• Given information
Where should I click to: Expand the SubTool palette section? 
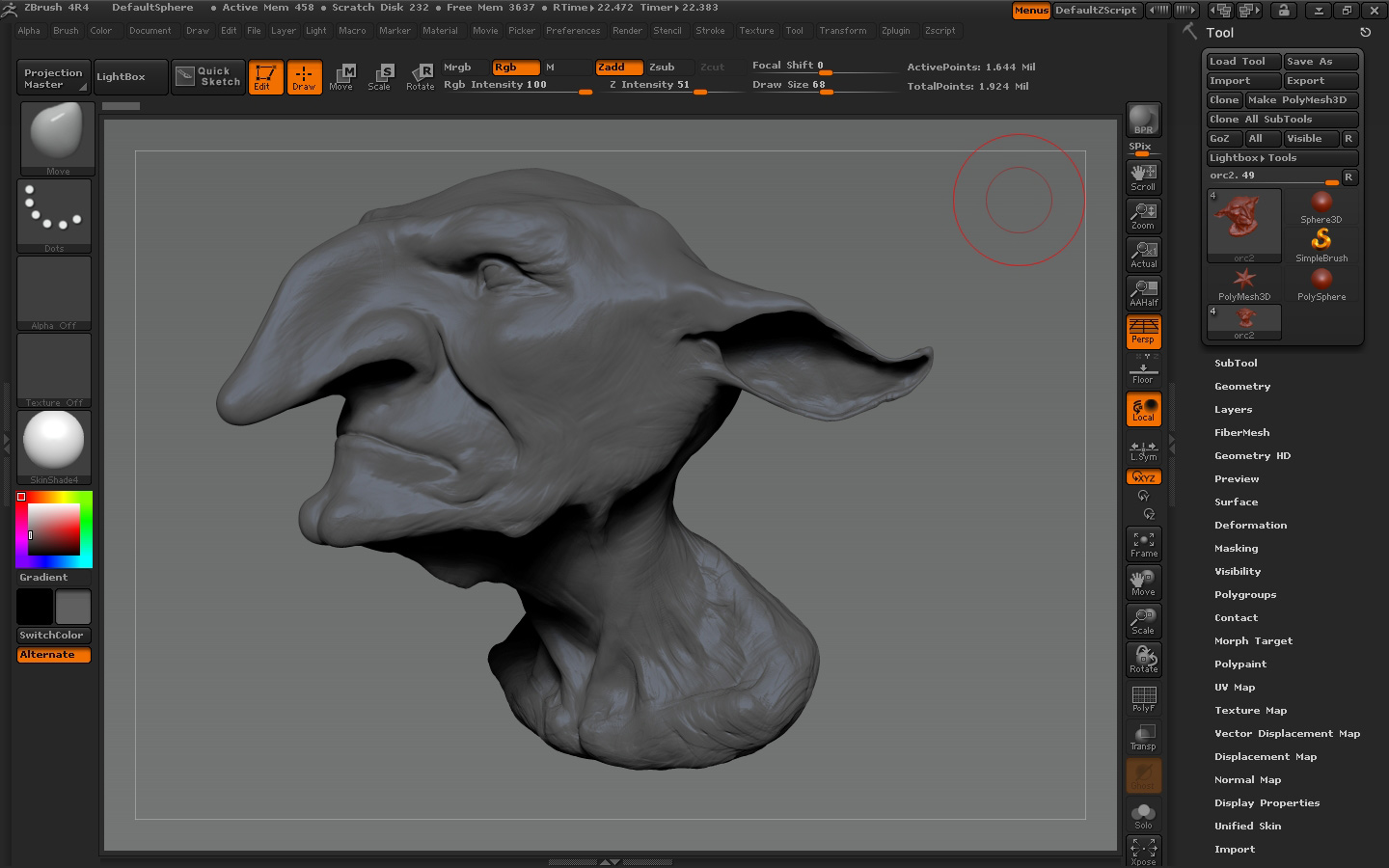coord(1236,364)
--
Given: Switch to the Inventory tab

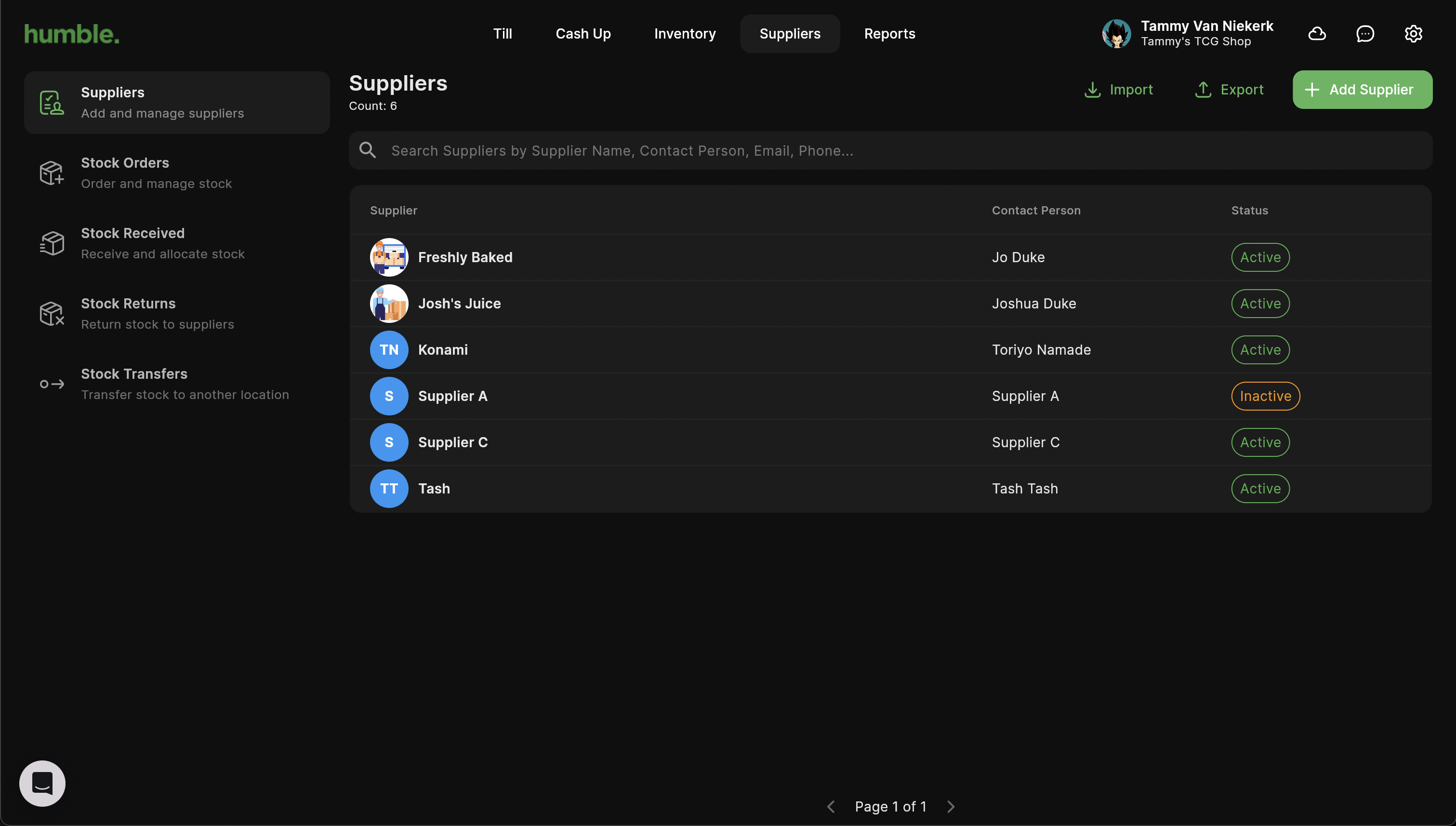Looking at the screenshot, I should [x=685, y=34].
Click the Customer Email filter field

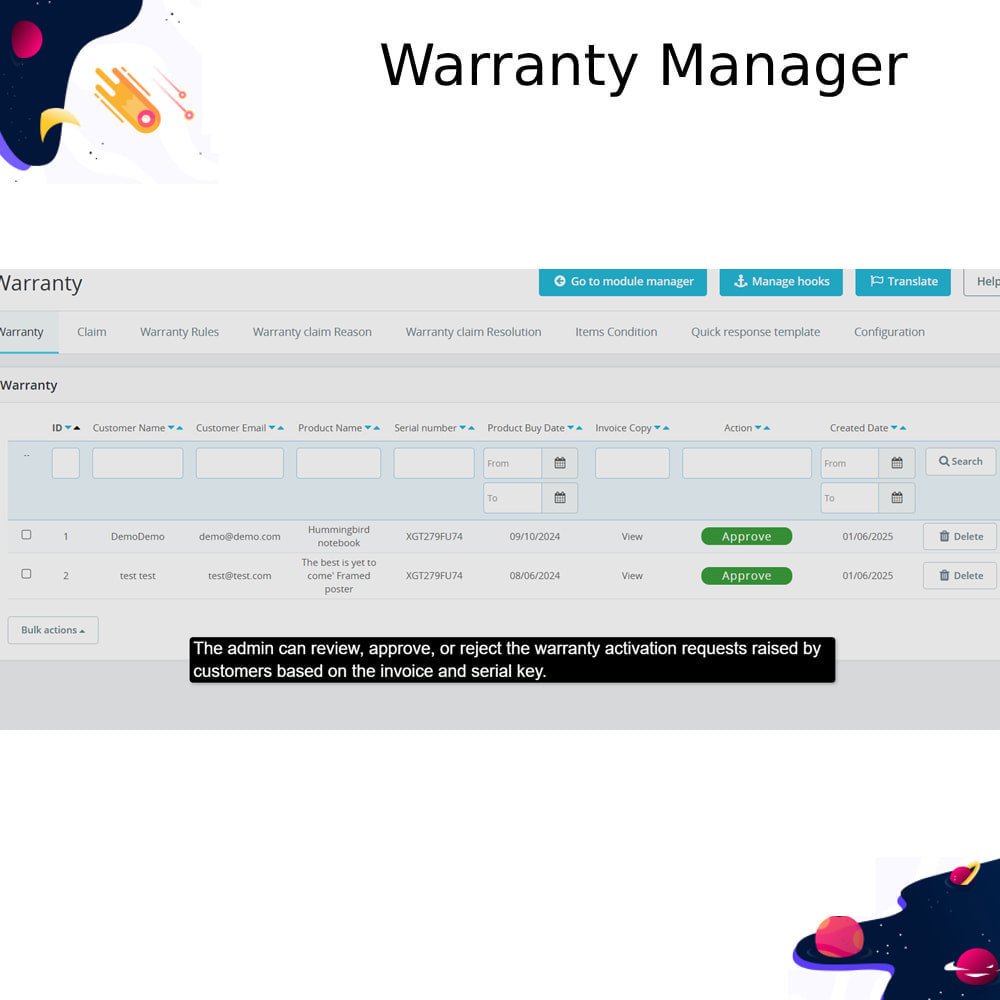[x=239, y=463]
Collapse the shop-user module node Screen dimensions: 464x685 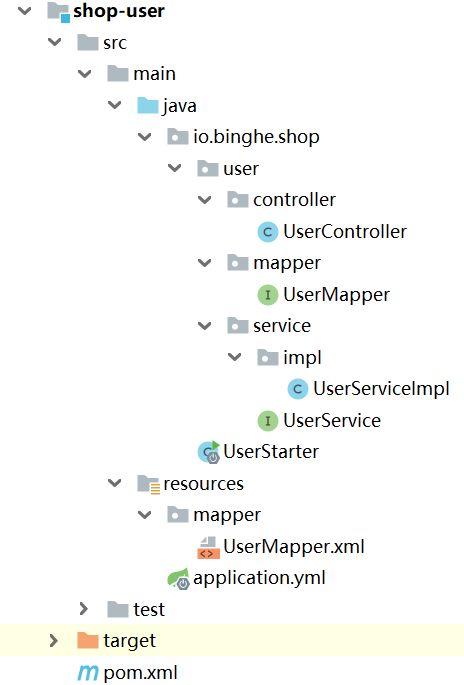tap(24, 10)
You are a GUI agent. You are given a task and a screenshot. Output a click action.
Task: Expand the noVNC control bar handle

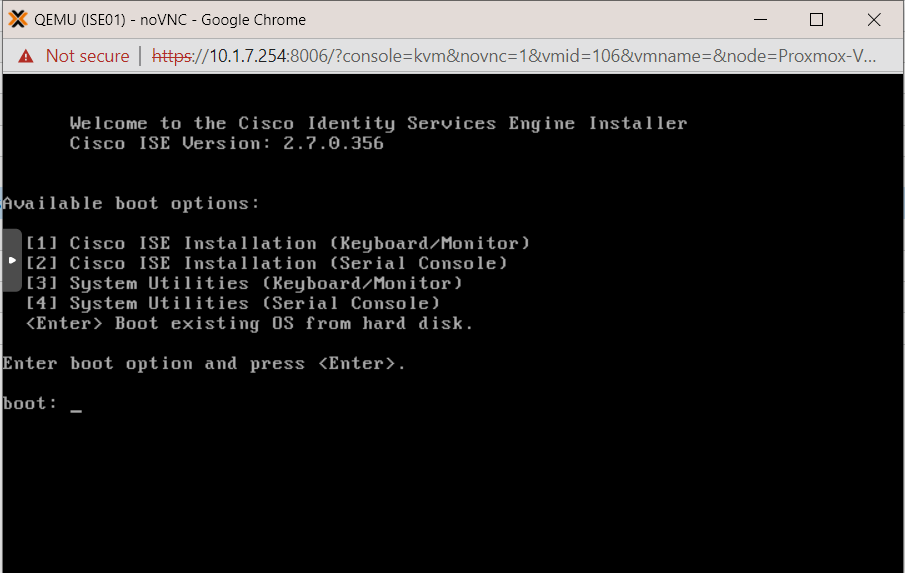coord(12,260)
...
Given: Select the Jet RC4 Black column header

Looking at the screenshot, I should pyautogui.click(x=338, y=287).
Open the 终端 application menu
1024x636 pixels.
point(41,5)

• Aim
Copy out the lines from the line with "Where should I" up to and including the line with "coord(1236,364)", keeping the requests, but add 129 to every coordinate in the answers. Leave the pictures out.

• Exercise response
Where should I click to: Expand the SubTool palette section? 
coord(1365,493)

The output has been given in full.